Without changing a single character, copy every record below.

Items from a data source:
——————

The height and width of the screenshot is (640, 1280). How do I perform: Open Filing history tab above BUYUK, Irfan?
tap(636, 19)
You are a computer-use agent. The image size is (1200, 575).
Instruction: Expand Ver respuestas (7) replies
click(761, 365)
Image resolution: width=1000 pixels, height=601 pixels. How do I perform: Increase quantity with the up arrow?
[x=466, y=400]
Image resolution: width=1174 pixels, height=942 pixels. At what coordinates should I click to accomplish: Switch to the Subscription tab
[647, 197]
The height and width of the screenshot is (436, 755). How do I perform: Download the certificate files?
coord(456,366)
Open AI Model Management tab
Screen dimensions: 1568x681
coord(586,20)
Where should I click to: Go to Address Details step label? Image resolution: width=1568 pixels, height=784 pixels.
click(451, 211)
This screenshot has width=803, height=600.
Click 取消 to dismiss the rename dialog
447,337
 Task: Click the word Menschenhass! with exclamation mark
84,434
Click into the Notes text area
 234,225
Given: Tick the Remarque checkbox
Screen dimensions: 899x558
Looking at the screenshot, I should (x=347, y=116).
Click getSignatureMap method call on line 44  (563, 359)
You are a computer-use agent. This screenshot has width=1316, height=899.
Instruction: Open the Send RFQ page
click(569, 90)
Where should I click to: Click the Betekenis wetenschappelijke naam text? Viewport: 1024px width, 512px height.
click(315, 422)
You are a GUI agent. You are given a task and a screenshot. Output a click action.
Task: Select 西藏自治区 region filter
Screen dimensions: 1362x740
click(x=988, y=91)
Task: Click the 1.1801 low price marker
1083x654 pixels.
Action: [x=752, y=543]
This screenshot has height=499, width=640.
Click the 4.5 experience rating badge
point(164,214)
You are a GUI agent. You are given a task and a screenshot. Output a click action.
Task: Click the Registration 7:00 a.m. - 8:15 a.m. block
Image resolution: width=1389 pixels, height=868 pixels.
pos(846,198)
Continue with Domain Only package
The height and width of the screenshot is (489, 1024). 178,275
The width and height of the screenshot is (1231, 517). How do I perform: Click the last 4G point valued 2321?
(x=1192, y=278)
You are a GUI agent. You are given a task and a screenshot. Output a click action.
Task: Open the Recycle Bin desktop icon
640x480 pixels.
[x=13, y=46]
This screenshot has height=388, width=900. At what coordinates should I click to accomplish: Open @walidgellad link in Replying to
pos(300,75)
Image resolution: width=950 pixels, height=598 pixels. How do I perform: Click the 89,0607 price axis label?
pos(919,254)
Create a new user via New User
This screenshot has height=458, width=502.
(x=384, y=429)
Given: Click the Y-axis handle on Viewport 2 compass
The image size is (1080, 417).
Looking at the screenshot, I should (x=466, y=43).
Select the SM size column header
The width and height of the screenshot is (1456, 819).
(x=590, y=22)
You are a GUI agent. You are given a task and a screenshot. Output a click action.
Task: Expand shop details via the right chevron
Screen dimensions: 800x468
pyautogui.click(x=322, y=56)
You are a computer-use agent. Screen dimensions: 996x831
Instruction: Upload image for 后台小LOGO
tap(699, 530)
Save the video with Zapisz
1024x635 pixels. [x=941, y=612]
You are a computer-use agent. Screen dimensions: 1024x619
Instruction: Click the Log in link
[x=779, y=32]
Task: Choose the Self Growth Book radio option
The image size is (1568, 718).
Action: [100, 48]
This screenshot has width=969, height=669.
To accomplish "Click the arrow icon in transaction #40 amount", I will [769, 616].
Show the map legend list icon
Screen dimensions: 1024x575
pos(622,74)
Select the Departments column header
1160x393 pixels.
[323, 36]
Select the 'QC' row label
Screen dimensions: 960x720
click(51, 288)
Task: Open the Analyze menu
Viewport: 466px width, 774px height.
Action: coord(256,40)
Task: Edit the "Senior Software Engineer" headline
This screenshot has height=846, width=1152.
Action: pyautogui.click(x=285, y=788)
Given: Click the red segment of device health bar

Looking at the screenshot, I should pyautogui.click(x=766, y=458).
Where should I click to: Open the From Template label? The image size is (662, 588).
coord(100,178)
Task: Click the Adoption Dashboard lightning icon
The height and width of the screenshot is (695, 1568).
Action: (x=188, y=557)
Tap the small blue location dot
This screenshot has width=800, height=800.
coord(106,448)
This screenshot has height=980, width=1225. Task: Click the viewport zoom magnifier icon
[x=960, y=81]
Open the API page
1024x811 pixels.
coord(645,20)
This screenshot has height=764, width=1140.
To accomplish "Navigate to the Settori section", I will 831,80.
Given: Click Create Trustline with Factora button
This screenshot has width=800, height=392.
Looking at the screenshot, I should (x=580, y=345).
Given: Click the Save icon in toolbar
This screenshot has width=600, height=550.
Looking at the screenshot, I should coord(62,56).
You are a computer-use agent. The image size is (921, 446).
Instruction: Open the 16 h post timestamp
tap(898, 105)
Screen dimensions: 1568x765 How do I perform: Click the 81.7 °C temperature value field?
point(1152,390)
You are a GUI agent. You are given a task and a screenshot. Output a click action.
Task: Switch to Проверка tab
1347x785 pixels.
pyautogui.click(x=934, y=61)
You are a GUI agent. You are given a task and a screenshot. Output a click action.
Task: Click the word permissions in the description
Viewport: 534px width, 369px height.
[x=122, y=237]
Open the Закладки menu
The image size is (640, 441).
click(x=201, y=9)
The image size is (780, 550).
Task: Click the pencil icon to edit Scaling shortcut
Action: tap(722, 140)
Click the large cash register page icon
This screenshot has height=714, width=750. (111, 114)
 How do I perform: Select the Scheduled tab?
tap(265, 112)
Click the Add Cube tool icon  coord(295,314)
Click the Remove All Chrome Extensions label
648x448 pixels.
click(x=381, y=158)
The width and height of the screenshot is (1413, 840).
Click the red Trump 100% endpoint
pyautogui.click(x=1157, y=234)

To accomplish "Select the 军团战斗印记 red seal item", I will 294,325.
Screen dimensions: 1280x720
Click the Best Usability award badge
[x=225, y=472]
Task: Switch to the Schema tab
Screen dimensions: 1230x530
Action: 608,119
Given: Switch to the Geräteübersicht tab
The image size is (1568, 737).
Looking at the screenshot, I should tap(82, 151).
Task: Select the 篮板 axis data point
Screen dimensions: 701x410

——————

**Response area:**
The height and width of the screenshot is (640, 1280). How do I perform: Open Filing history tab above BUYUK, Irfan?
tap(636, 19)
You are a computer-use agent. The image size is (1200, 575).
Instruction: Expand Ver respuestas (7) replies
click(761, 365)
Image resolution: width=1000 pixels, height=601 pixels. How do I perform: Increase quantity with the up arrow?
[x=466, y=400]
Image resolution: width=1174 pixels, height=942 pixels. At what coordinates should I click to accomplish: Switch to the Subscription tab
[647, 197]
The height and width of the screenshot is (436, 755). How do I perform: Download the certificate files?
coord(456,366)
Open AI Model Management tab
Screen dimensions: 1568x681
coord(586,20)
Where should I click to: Go to Address Details step label? Image resolution: width=1568 pixels, height=784 pixels.
click(451, 211)
This screenshot has width=803, height=600.
Click 取消 to dismiss the rename dialog
447,337
 Task: Click the word Menschenhass! with exclamation mark
84,434
Click into the Notes text area
 234,225
Given: Tick the Remarque checkbox
Screen dimensions: 899x558
Looking at the screenshot, I should (x=347, y=116).
Click getSignatureMap method call on line 44  (563, 359)
You are a computer-use agent. This screenshot has width=1316, height=899.
Instruction: Open the Send RFQ page
click(569, 90)
Where should I click to: Click the Betekenis wetenschappelijke naam text? Viewport: 1024px width, 512px height.
click(315, 422)
You are a GUI agent. You are given a task and a screenshot. Output a click action.
Task: Select 西藏自治区 region filter
Screen dimensions: 1362x740
click(x=988, y=91)
Task: Click the 1.1801 low price marker
1083x654 pixels.
Action: [x=752, y=543]
This screenshot has height=499, width=640.
Click the 4.5 experience rating badge
point(164,214)
You are a GUI agent. You are given a task and a screenshot. Output a click action.
Task: Click the Registration 7:00 a.m. - 8:15 a.m. block
Image resolution: width=1389 pixels, height=868 pixels.
pos(846,198)
Continue with Domain Only package
The height and width of the screenshot is (489, 1024). 178,275
The width and height of the screenshot is (1231, 517). How do I perform: Click the last 4G point valued 2321?
(x=1192, y=278)
You are a GUI agent. You are given a task and a screenshot. Output a click action.
Task: Open the Recycle Bin desktop icon
640x480 pixels.
[x=13, y=46]
This screenshot has height=388, width=900. At what coordinates should I click to accomplish: Open @walidgellad link in Replying to
pos(300,75)
Image resolution: width=950 pixels, height=598 pixels. How do I perform: Click the 89,0607 price axis label?
pos(919,254)
Create a new user via New User
This screenshot has height=458, width=502.
(x=384, y=429)
Given: Click the Y-axis handle on Viewport 2 compass
The image size is (1080, 417).
Looking at the screenshot, I should (x=466, y=43).
Select the SM size column header
The width and height of the screenshot is (1456, 819).
(x=590, y=22)
You are a GUI agent. You are given a task and a screenshot. Output a click action.
Task: Expand shop details via the right chevron
Screen dimensions: 800x468
pyautogui.click(x=322, y=56)
You are a computer-use agent. Screen dimensions: 996x831
Instruction: Upload image for 后台小LOGO
tap(699, 530)
Save the video with Zapisz
1024x635 pixels. [x=941, y=612]
You are a computer-use agent. Screen dimensions: 1024x619
Instruction: Click the Log in link
[x=779, y=32]
Task: Choose the Self Growth Book radio option
The image size is (1568, 718).
Action: [100, 48]
This screenshot has width=969, height=669.
To accomplish "Click the arrow icon in transaction #40 amount", I will [769, 616].
Show the map legend list icon
Screen dimensions: 1024x575
pos(622,74)
Select the Departments column header
1160x393 pixels.
[323, 36]
Select the 'QC' row label
Screen dimensions: 960x720
click(51, 288)
Task: Open the Analyze menu
Viewport: 466px width, 774px height.
Action: coord(256,40)
Task: Edit the "Senior Software Engineer" headline
This screenshot has height=846, width=1152.
Action: pyautogui.click(x=285, y=788)
Given: Click the red segment of device health bar

Looking at the screenshot, I should pyautogui.click(x=766, y=458).
Where should I click to: Open the From Template label? The image size is (662, 588).
coord(100,178)
Task: Click the Adoption Dashboard lightning icon
The height and width of the screenshot is (695, 1568).
Action: (x=188, y=557)
Tap the small blue location dot
This screenshot has width=800, height=800.
coord(106,448)
This screenshot has height=980, width=1225. Task: Click the viewport zoom magnifier icon
[x=960, y=81]
Open the API page
1024x811 pixels.
coord(645,20)
This screenshot has height=764, width=1140.
To accomplish "Navigate to the Settori section", I will 831,80.
Given: Click Create Trustline with Factora button
This screenshot has width=800, height=392.
Looking at the screenshot, I should (x=580, y=345).
Given: Click the Save icon in toolbar
This screenshot has width=600, height=550.
Looking at the screenshot, I should coord(62,56).
You are a computer-use agent. The image size is (921, 446).
Instruction: Open the 16 h post timestamp
tap(898, 105)
Screen dimensions: 1568x765 How do I perform: Click the 81.7 °C temperature value field?
point(1152,390)
You are a GUI agent. You are given a task and a screenshot. Output a click action.
Task: Switch to Проверка tab
1347x785 pixels.
pyautogui.click(x=934, y=61)
You are a GUI agent. You are given a task and a screenshot. Output a click action.
Task: Click the word permissions in the description
Viewport: 534px width, 369px height.
[x=122, y=237]
Open the Закладки menu
The image size is (640, 441).
click(x=201, y=9)
The image size is (780, 550).
Task: Click the pencil icon to edit Scaling shortcut
Action: tap(722, 140)
Click the large cash register page icon
This screenshot has height=714, width=750. (111, 114)
 How do I perform: Select the Scheduled tab?
tap(265, 112)
Click the Add Cube tool icon  coord(295,314)
Click the Remove All Chrome Extensions label
648x448 pixels.
click(x=381, y=158)
The width and height of the screenshot is (1413, 840).
Click the red Trump 100% endpoint
pyautogui.click(x=1157, y=234)

To accomplish "Select the 军团战斗印记 red seal item", I will 294,325.
Screen dimensions: 1280x720
Click the Best Usability award badge
[x=225, y=472]
Task: Switch to the Schema tab
Screen dimensions: 1230x530
Action: 608,119
Given: Switch to the Geräteübersicht tab
The image size is (1568, 737).
Looking at the screenshot, I should tap(82, 151).
Task: Select the 篮板 axis data point
Screen dimensions: 701x410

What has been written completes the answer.